LAKE WYLIE — Volunteer emergency responders get their time in front of decision-makers this week, just ahead of a county move that could dictate how they’ll operate.
A York County Council subcommittee plans to meet May 21 behind closed doors with volunteer units like River Hills/Lake Wylie EMS and Fort Mill Rescue. On April 16, the committee that includes Councilmen Bruce Henderson, Joe Cox and Michael Johnson met in executive session with Piedmont Medical Center officials and promised something similar for volunteers.
“I’m trying my best to make it right for everyone involved, as best I can,” Henderson said.
For more than a year, the county and service responders have been reworking and negotiating contracts for medical transport service. The county is updating contracts that will impact both Piedmont, which provides paid ambulance service, and volunteer units.
Henderson said there’s likely to be at least one final meeting after getting together with volunteers, bringing all parties to the same table. Then the committee will bring an official recommendation to CouncilCouncil meets June 3, then again June 17.

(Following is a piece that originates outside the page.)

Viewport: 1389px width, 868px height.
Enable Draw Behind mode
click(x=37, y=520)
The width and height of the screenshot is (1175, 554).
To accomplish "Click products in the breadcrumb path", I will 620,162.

Throughout discussions, volunteer units have argued against contract language they say could limit or altogether eliminate their service. Issues range from what doctor is in control of ambulance service to what areas get which mandated response times, what new agencies might be allowed to operate in the future and which agencies will station what ambulances where.
There’s no guarantee the issue will be resolved in the coming weeks. Several times Council expected a decision only to see the issue postponed for further discussion. At one such meeting in early February, Councilman William “Bump” Roddey said his voicemail was full of comments on the issue as he and others pushed for a time limit on negotiations.
“Can you put a time limit on it,” Chairman Britt Blackwell asked of the motion to delay action in February, “because this has been going on for a year?”
Dick Mann, president of Lake Wylie/River Hills EMS, said last week he’d wait to see how much headway might be made at the May 21 meeting.
“It depends on what is discussed at the meeting whether it will be productive,” he said.